• _What the exercise asks_:
Would you reproduce the listing exactly, leaving nothing out?

• _Recorded information_:
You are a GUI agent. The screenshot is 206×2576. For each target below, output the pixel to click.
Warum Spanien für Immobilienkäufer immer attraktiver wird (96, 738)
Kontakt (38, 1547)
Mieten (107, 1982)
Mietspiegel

• _Task solution_:
You are a GUI agent. The screenshot is 206×2576. For each target below, output the pixel to click.
Warum Spanien für Immobilienkäufer immer attraktiver wird (96, 738)
Kontakt (38, 1547)
Mieten (107, 1982)
Mietspiegel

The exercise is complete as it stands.